From an individual’s perspective, the workflow looks like this:
- Review all tickets in Sprint and Priority backlogs which are assigned to me
- Sort according to severity
- Work on high-severity Priority tickets
- Work on high-severity Sprint tickets
- Work on medium-severity Priority tickets
- Work on medium-severity Sprint tickets
- … and so on…
At the end of each ticket or periodically throughout the day each engineer checks to see if a higher-severity item has appeared in their assignment that preempts their current task.
Areas For Improvement
I would like to improve the workflow in the following areas:
- It is not clear to anyone but the engineer what tasks out of a two-week sprint are currently active from moment to moment or day to day
- It is not clear if an engineer has more on his plate than he can handle until late in the sprint, when I look at how many tickets each engineer has left in his queue
- There is no way for a customer to see if their tickets are active other than to look for responses or updates to them
- There is no way to indicate that a ticket is waiting for a response from a customer
Proposed Modifications
I’m not sure if I want to make changes by adding new ticket statuses to RT or if I want to do it by adding a custom field. I’ll probably start with a custom field because it is easier to undo scrips or other programmatic logic that I build around it. My thoughts are to implement a custom field with WIP limits and (possibly) use RT to control those limits.
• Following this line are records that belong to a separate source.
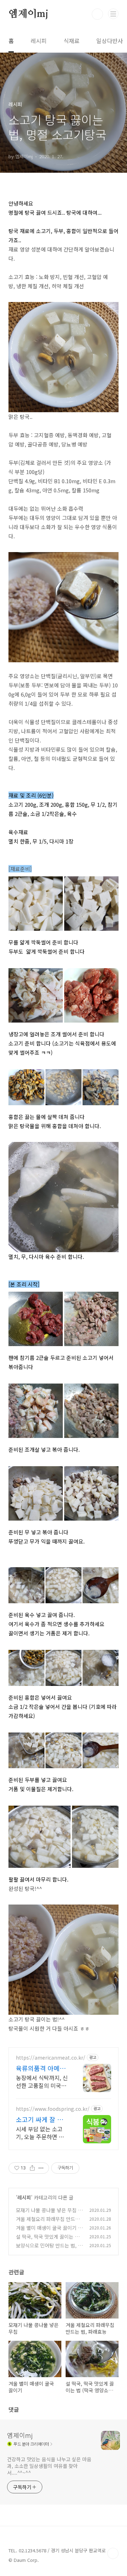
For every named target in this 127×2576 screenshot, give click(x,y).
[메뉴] (113, 13)
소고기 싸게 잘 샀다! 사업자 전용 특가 (40, 2119)
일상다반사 (109, 40)
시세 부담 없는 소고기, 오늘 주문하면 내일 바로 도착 (40, 2132)
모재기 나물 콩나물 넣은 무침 (46, 2210)
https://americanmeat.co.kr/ (50, 2058)
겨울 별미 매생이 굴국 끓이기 (46, 2227)
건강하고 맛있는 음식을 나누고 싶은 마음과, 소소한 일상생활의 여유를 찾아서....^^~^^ (49, 2466)
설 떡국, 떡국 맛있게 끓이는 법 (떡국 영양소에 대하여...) (47, 2240)
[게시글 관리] (41, 2168)
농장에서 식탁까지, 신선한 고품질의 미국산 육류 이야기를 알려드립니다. (42, 2081)
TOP (113, 2553)
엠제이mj (28, 14)
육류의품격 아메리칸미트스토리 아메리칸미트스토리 (41, 2068)
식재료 (71, 40)
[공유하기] (32, 2168)
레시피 (39, 40)
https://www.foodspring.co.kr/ (53, 2109)
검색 (97, 14)
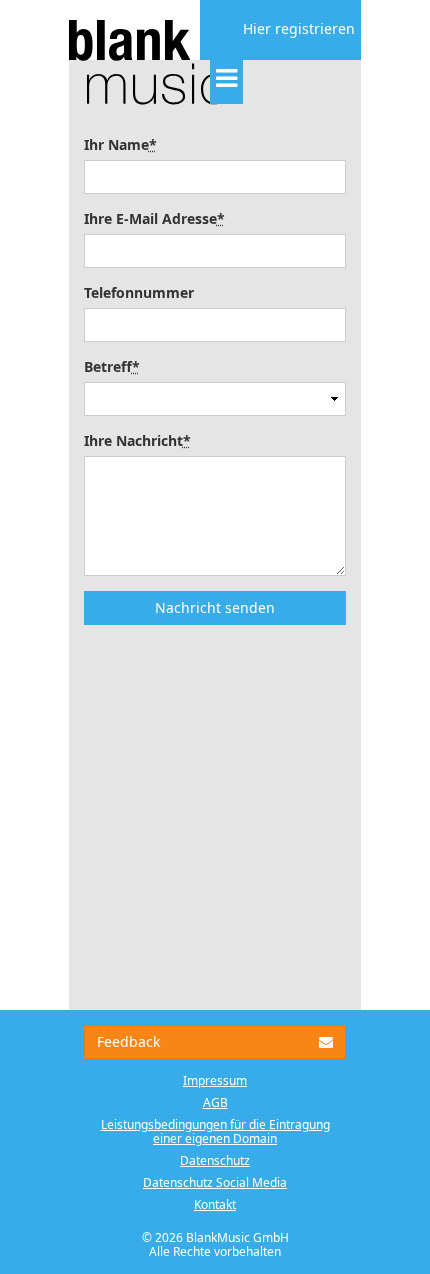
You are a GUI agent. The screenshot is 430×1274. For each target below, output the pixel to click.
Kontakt (215, 1204)
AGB (215, 1102)
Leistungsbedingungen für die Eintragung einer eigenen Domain (215, 1131)
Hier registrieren (299, 28)
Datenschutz (215, 1160)
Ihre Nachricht (137, 440)
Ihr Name (120, 144)
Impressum (215, 1080)
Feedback (128, 1041)
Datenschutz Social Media (215, 1182)
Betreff (112, 366)
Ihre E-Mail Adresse (154, 218)
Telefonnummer (139, 292)
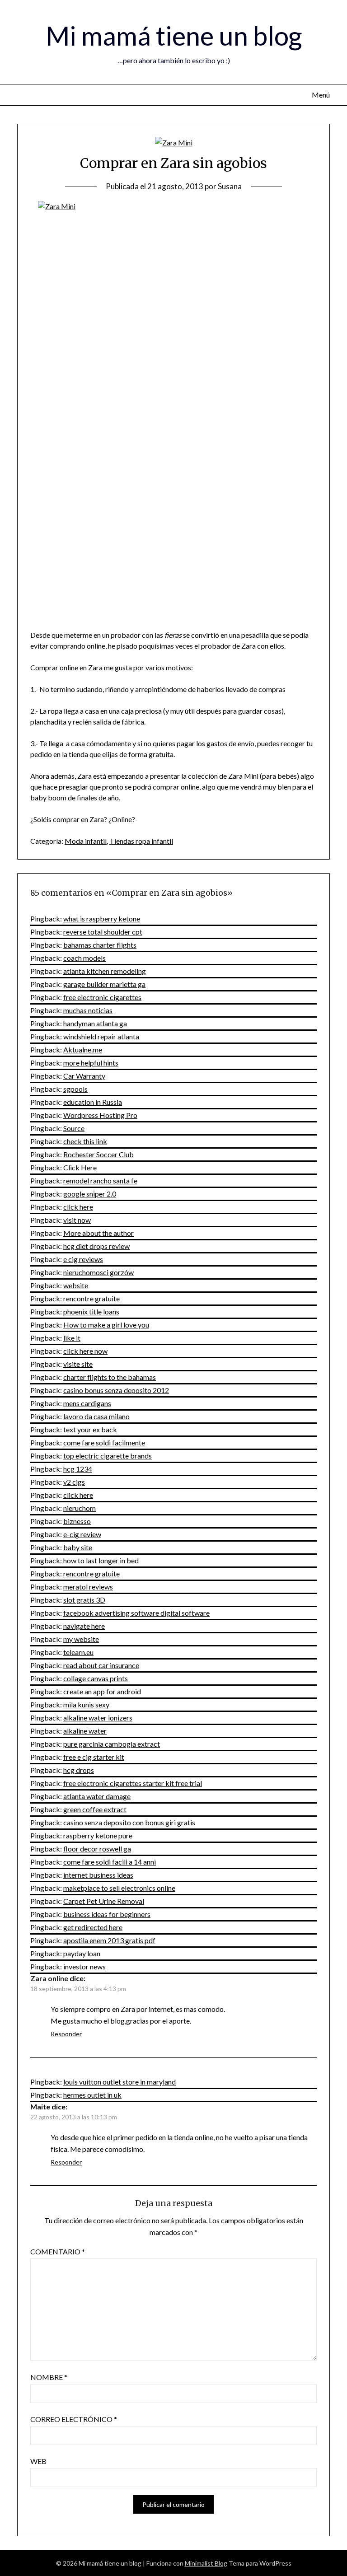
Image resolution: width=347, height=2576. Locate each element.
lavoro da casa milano (96, 1416)
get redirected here (92, 1927)
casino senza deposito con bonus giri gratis (129, 1822)
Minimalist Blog (206, 2563)
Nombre (48, 2377)
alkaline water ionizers (97, 1717)
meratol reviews (88, 1586)
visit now (77, 1220)
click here (78, 1206)
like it (71, 1337)
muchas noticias (88, 1010)
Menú (320, 94)
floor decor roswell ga (97, 1848)
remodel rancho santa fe (100, 1180)
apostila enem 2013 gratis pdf (109, 1940)
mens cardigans (87, 1403)
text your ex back (90, 1429)
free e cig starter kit (93, 1757)
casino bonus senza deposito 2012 (116, 1390)
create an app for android (102, 1691)
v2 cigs (74, 1481)
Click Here (80, 1167)
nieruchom (79, 1508)
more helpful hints (90, 1062)
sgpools (75, 1089)
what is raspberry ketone (101, 918)
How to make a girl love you (106, 1324)
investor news (84, 1966)
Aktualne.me (82, 1049)
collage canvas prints (95, 1678)
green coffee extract (95, 1809)
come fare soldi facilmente (104, 1442)
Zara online (49, 1978)
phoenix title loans (91, 1311)
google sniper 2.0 (89, 1193)
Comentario (57, 2251)
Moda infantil (86, 841)
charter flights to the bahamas (109, 1377)
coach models (84, 958)
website (75, 1285)
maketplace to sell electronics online (119, 1888)
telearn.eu (78, 1652)
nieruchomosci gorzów (98, 1272)
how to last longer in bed (101, 1560)
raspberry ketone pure (97, 1835)
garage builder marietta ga (104, 984)
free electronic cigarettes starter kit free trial (132, 1783)
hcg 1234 (77, 1468)
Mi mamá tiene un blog (174, 35)
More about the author (98, 1233)
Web (38, 2461)
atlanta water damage (97, 1796)
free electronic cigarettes (102, 997)
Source (73, 1128)
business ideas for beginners (106, 1914)
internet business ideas (98, 1874)
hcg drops (78, 1770)
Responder (66, 2034)
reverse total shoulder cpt (102, 931)
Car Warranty (84, 1075)
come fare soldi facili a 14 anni (109, 1861)
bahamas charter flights (99, 944)
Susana (230, 186)
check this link (85, 1141)
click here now (85, 1350)
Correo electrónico (73, 2419)
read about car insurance (101, 1665)
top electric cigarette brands (107, 1455)
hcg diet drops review (96, 1246)
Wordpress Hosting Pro (100, 1115)
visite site (78, 1364)
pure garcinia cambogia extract (111, 1743)
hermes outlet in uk (92, 2094)
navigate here (84, 1626)
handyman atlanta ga (95, 1023)
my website (81, 1639)
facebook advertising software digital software (136, 1612)
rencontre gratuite (91, 1298)
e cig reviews (83, 1259)
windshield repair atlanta (101, 1036)
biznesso (77, 1521)
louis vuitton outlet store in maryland (119, 2081)
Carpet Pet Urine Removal (103, 1901)
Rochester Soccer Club (98, 1154)
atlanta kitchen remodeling (104, 971)
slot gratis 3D (84, 1599)
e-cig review (82, 1534)
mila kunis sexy (86, 1704)
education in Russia (92, 1102)
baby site (77, 1547)
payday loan (81, 1953)
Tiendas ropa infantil (141, 841)
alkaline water (85, 1730)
My initial plan is to implement Kanban features at the individual level, adding the following workflow to tickets after they’ve been assigned to an engineer:
- Backlog (tickets assigned during planning meeting or priority tickets that come in during a sprint)
- Today (tickets they plan to work on today)
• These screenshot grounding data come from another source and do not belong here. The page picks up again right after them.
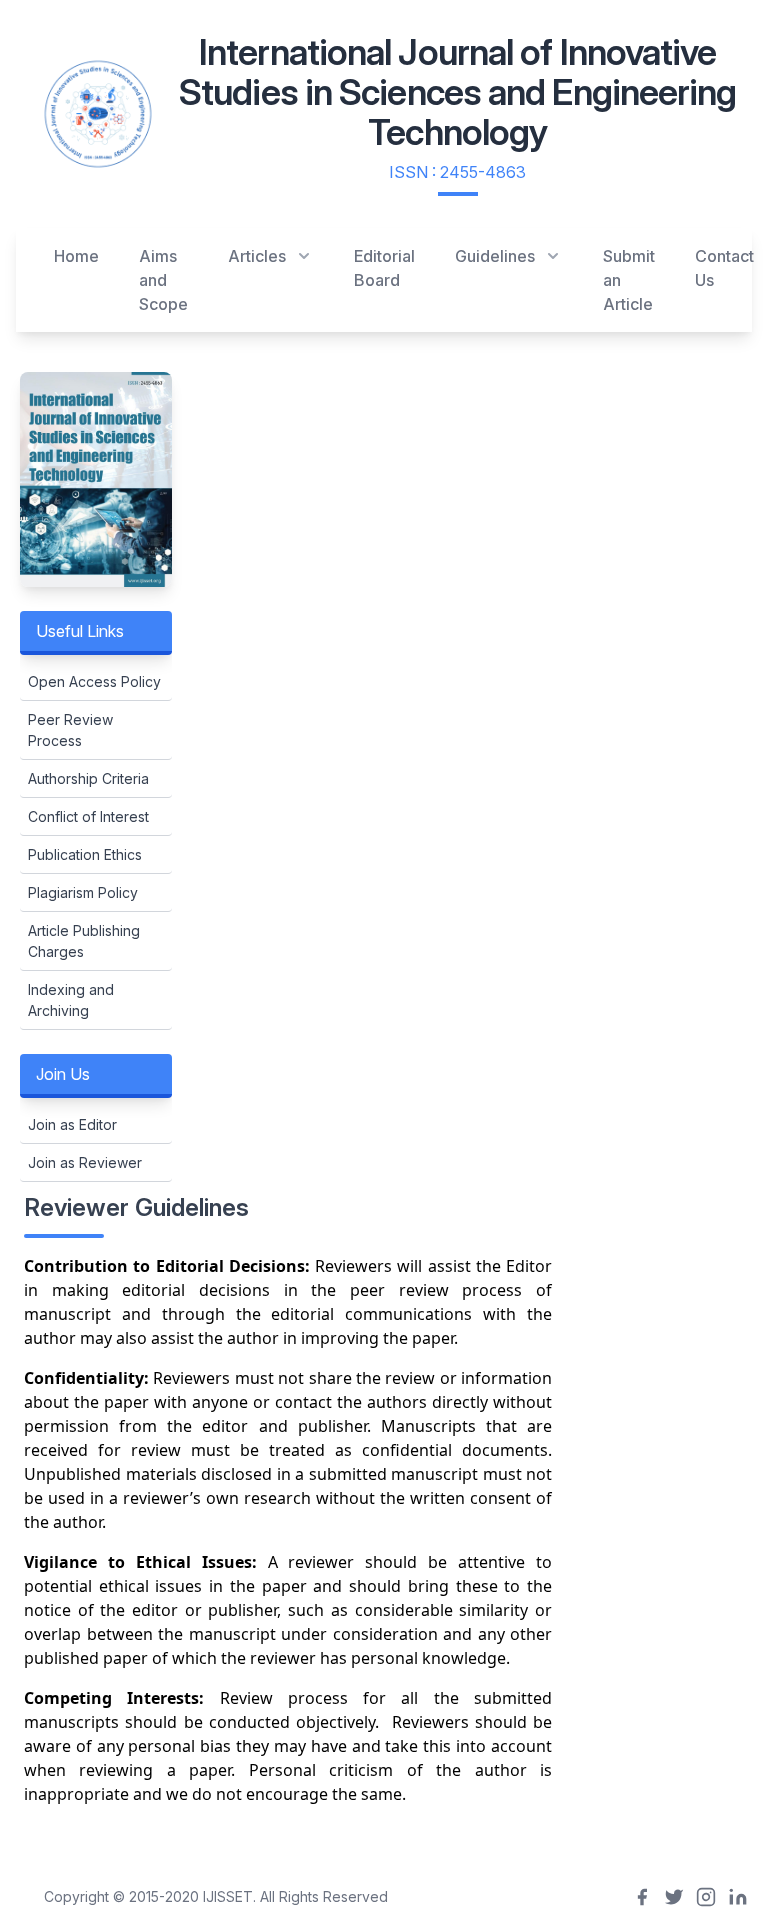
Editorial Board (384, 268)
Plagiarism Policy (83, 892)
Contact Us (724, 268)
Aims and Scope (163, 280)
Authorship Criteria (88, 778)
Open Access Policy (94, 681)
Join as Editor (72, 1124)
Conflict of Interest (88, 816)
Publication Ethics (85, 854)
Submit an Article (629, 280)
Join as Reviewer (85, 1162)
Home (76, 256)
- Doing (the ticket or tickets that are in play right now)
- Waiting (tickets that are stalled and waiting on something external)
- Customer
- Approval
- Response
- Manager
- Approval
- Response
- Customer
- Done
This system can work for staff in other departments, and it will also promote cross-department communication. An example is to compare the following two scenarios:
Waiting On A Customer
Current Method
The engineer has finished work on an item and needs customer sign-off before closing the ticket. They update the ticket to indicate that the work is done. The ticket stays in an open state and its severity automatically increases each night that it remains open. The customer is busy and doesn’t respond, and the engineer continues through the following escalation workflow for customer notifications (1 day between items):
- Update the ticket
- Email the customer directly
- Call the customer
- Escalate to the account manager to email or call the customer directly (possibly adding an extra day)
- Escalate to me (CEO) or my partner (CTO) to communicate with the customer directly (also possibly adding an extra day)
This results in a potential lag of several days before a ticket closes.
Proposed Method
The engineer has finished work on an item and needs customer sign-off before closing the ticket. He or she sets the ticket to a status of “Customer – Approval” which automatically reduces the severity of the ticket to low and sends an email to the customer that the ticket is ready for review. The ticket no longer increases in severity each night. This ticket is also added to the daily report sent to the customer showing the state of all of their open tickets and which ones are waiting for a response or approval. An aggregate report is also delivered to the account manager, so that he or she can communicate with the customer on tickets that remain open and pending response for more than three days. After 5 days with no response from the customer, the ticket is automatically closed.
By enabling custom fields or statuses to show the state of the ticket, the following options appear:
- Customer can search for (or receive a daily report) for all tickets that are waiting for a response from them, classified by “approval” or “response” to indicate the type of action needed.
- Account manager can receive a daily report of all tickets that are waiting on a response from customer or management.
- Management can see all tickets that need their help (currently defined as blockers in the daily stand-up meeting)
The processes become part of the daily workflow for the people in each department, or the customers themselves. In a storm of ticket updates it’s easy to miss the ones requesting a response. A dashboard or report will stand out from the noise of everything else.
I still don’t know if custom fields or custom ticket statuses is the right way to go. I’ll probably figure that out along the way.